** Opening Document text block **
For nearly 20 years, Falls Church resident Charles Agel has been fascinated by various artistic mediums, starting with photography, then transitioning to digital imaging and now, for the past seven years, jewelry making has been the focus of his attention.
Through his company, The Captured Muse, Agel has been able to sell and showcase various pieces of jewelry, such as earrings, necklaces and rings throughout the Northern Virginia region. Plus, he’s a longtime art teacher at Justice High School, where he teaches digital design and jewelry making on a daily basis.
Now, as the global pandemic continues, Agel has turned to his work for solace, launching a collection of handmade, sterling silver pieces, while continuing to teach his students from home.
Here, Agel shares details on his most recent jewels, the challenges of online learning and where he finds hope during this trying time. Highlights from our conversation below.
Talk to me about the collection you are working on now.
My newest jewelry collection revolves around impression dies and metal stamping techniques that date back to the turn of the century in the 1900s. Basically, a steel die had a 3D image carved into it, and all subjects were fair game. A blank piece of metal was placed on top of the die in a press and a very heavy, hammer-like object came crashing down, pressing the metal into the die that would make a positive shape. I use a 20-ton press to form sterling silver sheets into 3D forms that I then incorporate into rings, pendants and bracelets. I think they have a very retro yet modern look about them.
Why sterling silver jewelry?
** Closing Document text block **
__Questions to answer__.
1. In the Charles Agel interview, what size press does Agel use to form sterling silver sheets?
2. Extend the Charles Agel interview from the point where it stops.
The material after this point comes from a different source.
** Opening Data segment block **
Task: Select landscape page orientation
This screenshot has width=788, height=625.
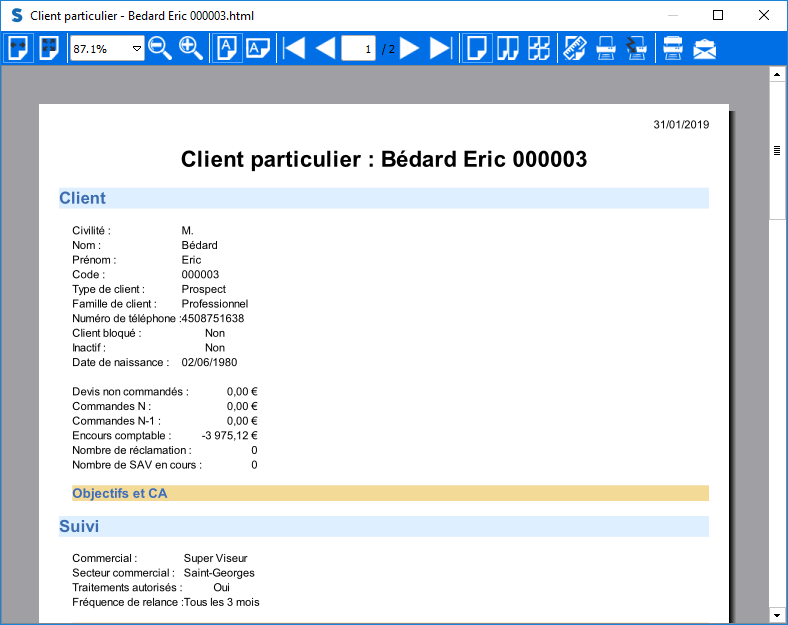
** Closing Data segment block **
__Answer section__.
1. A 20-ton press.

2.
Silver is magical. It allows you to hammer, bend, fold, cut, shape, join and polish it in infinite ways. It is the perfect background for a plethora of precious and semi-precious gemstones, never trying to upstage their brilliance. On its own, it forsakes color, offering a multitude of values from deep black to pure white, always reflecting the world around it. It’s surface texture ranges from matte to mirror-like, and is softer when lovingly filed, sanded and buffed by a consummate artist-craftsman.
What has it been like transitioning to online learning with your students at Justice High School?
We are in the process of creating a distance learning program in order to support our students’ continued learning, which has been a challenge that none of us were prepared for. Technology is great when it works but incredibly frustrating when it doesn’t. Right now, everyone is as dedicated as possible to getting it right for the sake of our students.
Typically, I teach digital imaging and design, which is all about learning how to utilize tools like Photoshop, Illustrator, things like that, as well as three jewelry classes. With this new format, my responsibility is to create and provide content that’s relevant for the kids and still stay in the guidelines of our programs. The students don’t have the materials at home, so we have to go completely rogue and find things we can do together. It would be one thing if they at least had Photoshop on their computers, but they don’t. The problem becomes not so much can I teach, but what I will teach, so I’ve turned to the fundamentals of art, no matter their medium. I’m pretty much going back to principles of design, composition, all the basics, and you can never cover those things enough.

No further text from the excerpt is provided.